(Records from a dataset)

[Start of Attachment]

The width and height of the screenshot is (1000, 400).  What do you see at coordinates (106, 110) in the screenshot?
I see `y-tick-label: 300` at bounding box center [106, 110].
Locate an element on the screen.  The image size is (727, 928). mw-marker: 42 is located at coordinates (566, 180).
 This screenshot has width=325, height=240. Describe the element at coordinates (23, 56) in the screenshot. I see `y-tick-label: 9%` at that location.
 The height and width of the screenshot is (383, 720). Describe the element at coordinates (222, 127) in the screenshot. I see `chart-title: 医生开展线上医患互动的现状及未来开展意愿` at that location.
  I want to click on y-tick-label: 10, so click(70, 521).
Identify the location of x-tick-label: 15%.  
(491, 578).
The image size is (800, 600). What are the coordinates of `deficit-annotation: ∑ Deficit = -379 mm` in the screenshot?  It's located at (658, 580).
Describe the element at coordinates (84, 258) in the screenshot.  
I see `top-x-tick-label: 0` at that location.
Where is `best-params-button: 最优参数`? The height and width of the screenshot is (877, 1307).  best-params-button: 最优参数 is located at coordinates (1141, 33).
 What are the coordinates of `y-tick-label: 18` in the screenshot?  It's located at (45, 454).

[End of Attachment]

#### Exercise
Please reproduce all of the records above word for word, line by line.

#### Written solution
The width and height of the screenshot is (1000, 400).  What do you see at coordinates (106, 110) in the screenshot?
I see `y-tick-label: 300` at bounding box center [106, 110].
Locate an element on the screen.  The image size is (727, 928). mw-marker: 42 is located at coordinates (566, 180).
 This screenshot has width=325, height=240. Describe the element at coordinates (23, 56) in the screenshot. I see `y-tick-label: 9%` at that location.
 The height and width of the screenshot is (383, 720). Describe the element at coordinates (222, 127) in the screenshot. I see `chart-title: 医生开展线上医患互动的现状及未来开展意愿` at that location.
  I want to click on y-tick-label: 10, so click(70, 521).
Identify the location of x-tick-label: 15%.  
(491, 578).
The image size is (800, 600). What are the coordinates of `deficit-annotation: ∑ Deficit = -379 mm` in the screenshot?  It's located at (658, 580).
Describe the element at coordinates (84, 258) in the screenshot.  
I see `top-x-tick-label: 0` at that location.
Where is `best-params-button: 最优参数`? The height and width of the screenshot is (877, 1307).  best-params-button: 最优参数 is located at coordinates (1141, 33).
 What are the coordinates of `y-tick-label: 18` in the screenshot?  It's located at (45, 454).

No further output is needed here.